:: TASK INSTRUCTIONS ::
In the records below, find every line with the word "computer" and copy it.

:: DATA ::
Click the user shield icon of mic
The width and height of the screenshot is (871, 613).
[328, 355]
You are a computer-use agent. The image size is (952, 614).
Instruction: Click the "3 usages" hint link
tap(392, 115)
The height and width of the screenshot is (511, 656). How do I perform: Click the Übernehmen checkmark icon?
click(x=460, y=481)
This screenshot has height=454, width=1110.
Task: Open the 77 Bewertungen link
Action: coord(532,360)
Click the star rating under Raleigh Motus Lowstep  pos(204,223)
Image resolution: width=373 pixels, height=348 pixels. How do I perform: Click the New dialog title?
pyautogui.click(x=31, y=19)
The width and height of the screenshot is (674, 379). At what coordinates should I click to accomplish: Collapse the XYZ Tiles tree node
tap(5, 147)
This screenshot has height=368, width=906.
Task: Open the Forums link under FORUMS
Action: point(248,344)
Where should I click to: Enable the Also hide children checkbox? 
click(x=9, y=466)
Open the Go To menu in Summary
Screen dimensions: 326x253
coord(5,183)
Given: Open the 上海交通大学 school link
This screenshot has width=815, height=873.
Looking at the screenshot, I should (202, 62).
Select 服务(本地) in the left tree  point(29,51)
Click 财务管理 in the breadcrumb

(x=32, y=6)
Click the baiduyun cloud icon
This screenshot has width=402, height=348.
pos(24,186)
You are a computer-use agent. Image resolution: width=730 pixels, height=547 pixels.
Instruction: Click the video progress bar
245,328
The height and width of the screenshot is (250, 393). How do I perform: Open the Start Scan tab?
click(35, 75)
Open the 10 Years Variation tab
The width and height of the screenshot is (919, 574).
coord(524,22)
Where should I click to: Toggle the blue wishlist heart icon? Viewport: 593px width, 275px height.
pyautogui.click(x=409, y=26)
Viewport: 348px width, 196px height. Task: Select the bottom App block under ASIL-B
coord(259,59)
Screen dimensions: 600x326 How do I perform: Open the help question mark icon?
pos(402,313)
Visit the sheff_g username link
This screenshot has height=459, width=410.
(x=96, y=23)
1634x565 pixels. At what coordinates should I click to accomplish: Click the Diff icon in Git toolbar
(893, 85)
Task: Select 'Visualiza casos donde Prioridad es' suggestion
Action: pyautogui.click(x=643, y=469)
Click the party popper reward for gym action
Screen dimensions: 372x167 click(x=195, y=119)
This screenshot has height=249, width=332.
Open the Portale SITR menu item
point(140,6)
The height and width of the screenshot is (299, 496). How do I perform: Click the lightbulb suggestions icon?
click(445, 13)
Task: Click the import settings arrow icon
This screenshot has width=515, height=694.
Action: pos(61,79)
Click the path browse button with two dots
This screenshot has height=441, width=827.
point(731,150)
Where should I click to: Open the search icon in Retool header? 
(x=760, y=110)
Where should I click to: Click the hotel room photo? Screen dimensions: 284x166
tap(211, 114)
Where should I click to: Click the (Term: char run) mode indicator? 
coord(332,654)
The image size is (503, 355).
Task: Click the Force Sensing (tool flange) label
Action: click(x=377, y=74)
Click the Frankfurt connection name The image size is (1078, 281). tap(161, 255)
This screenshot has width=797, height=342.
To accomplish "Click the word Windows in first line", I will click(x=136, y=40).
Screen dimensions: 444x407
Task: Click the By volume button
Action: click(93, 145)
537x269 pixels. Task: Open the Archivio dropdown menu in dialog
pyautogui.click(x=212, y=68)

:: COMPLETED EXERCISE ::
You are a computer-use agent. The image size is (952, 614).
You are a computer-use agent. Image resolution: width=730 pixels, height=547 pixels.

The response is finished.